◆ What is being asked
Please report every line in the entries that contains the string "height".

◆ Dataset
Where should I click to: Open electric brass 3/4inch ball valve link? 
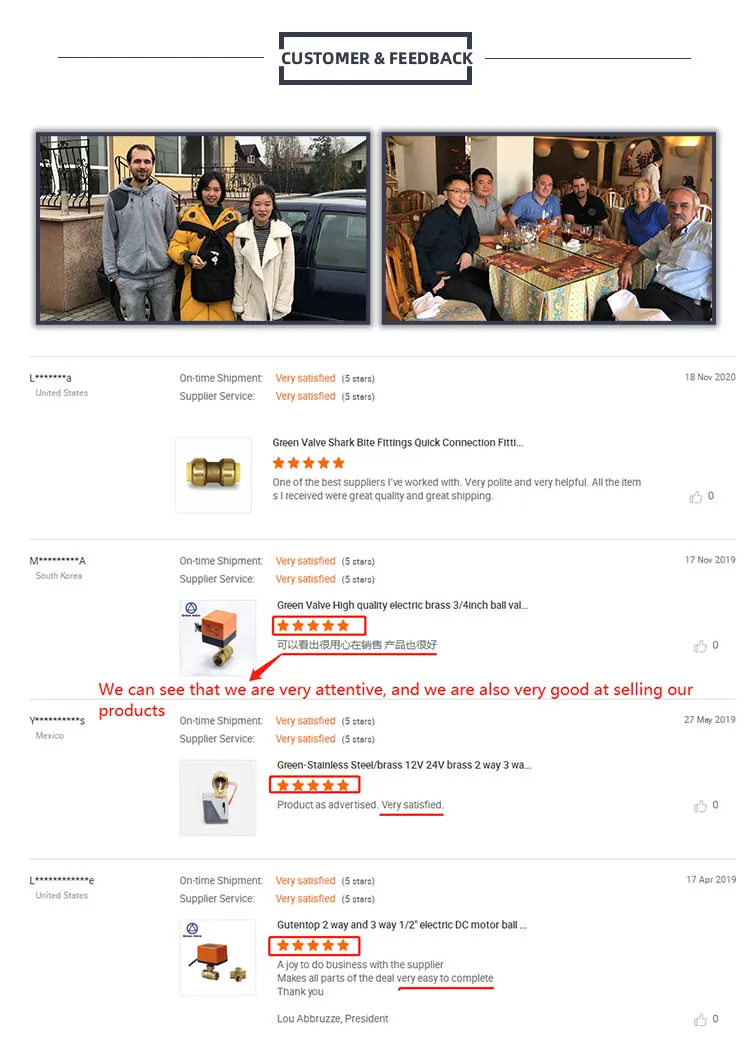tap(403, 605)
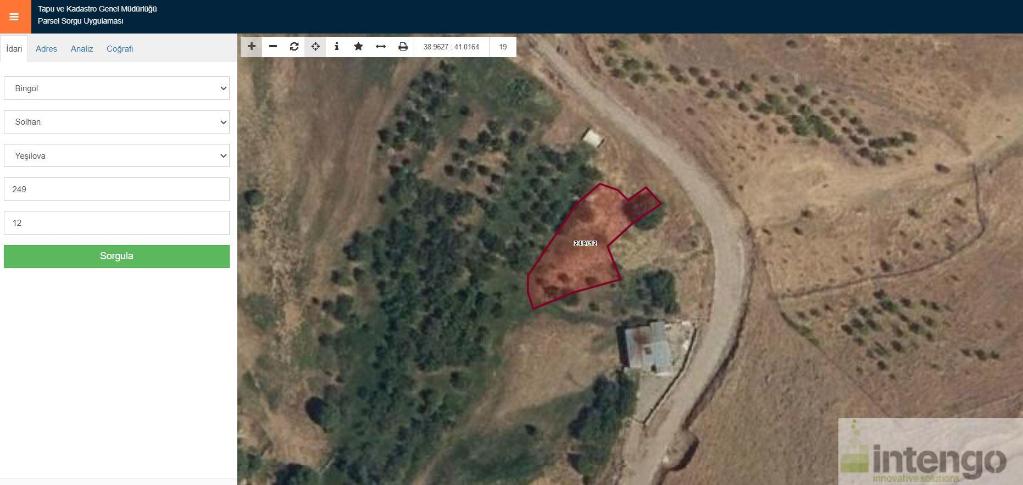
==
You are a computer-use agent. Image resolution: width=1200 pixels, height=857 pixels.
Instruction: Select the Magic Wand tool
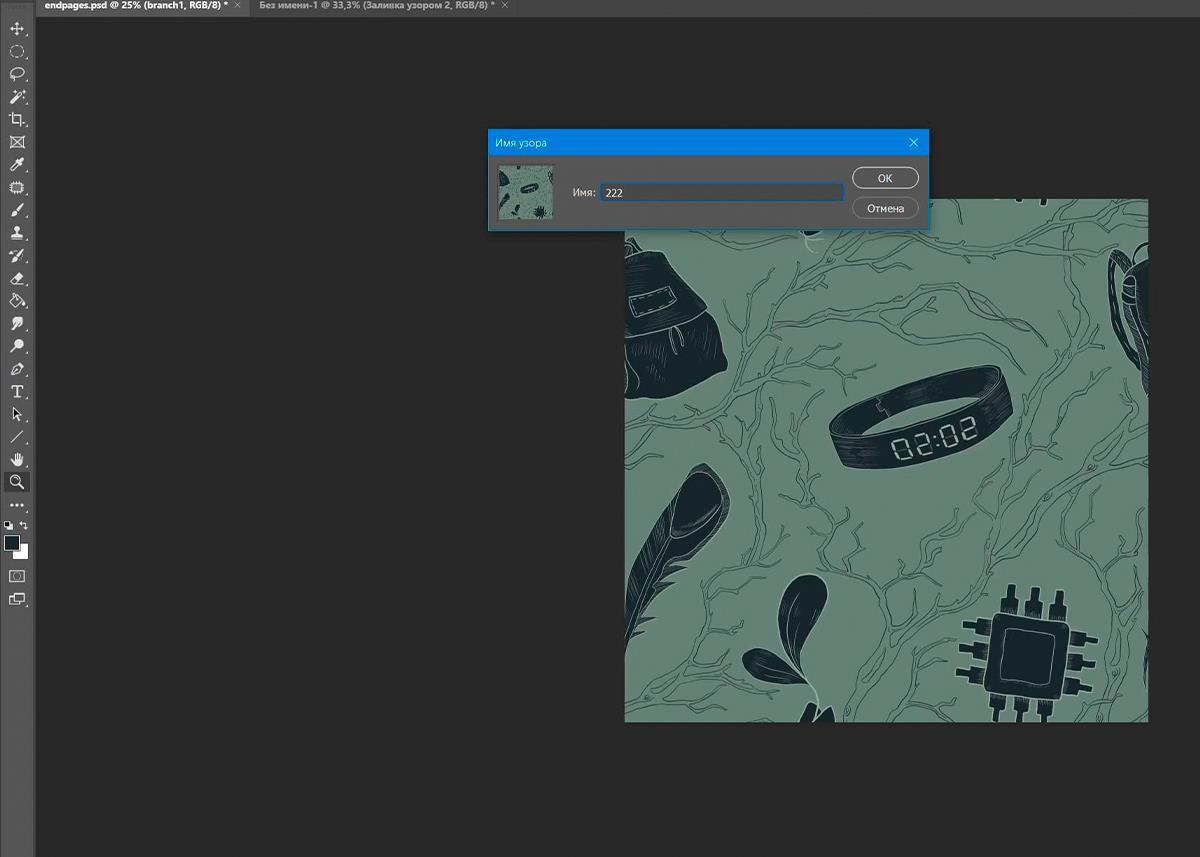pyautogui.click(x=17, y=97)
--
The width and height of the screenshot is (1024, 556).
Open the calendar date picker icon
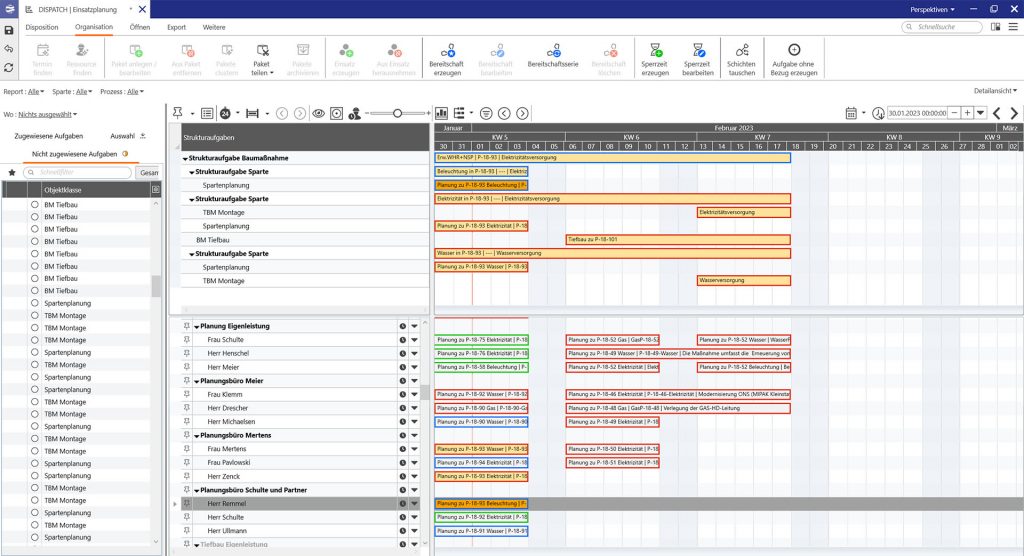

◆ Exercise output
You are a computer-use agent. Image resolution: width=1200 pixels, height=857 pixels.
The width and height of the screenshot is (1024, 556).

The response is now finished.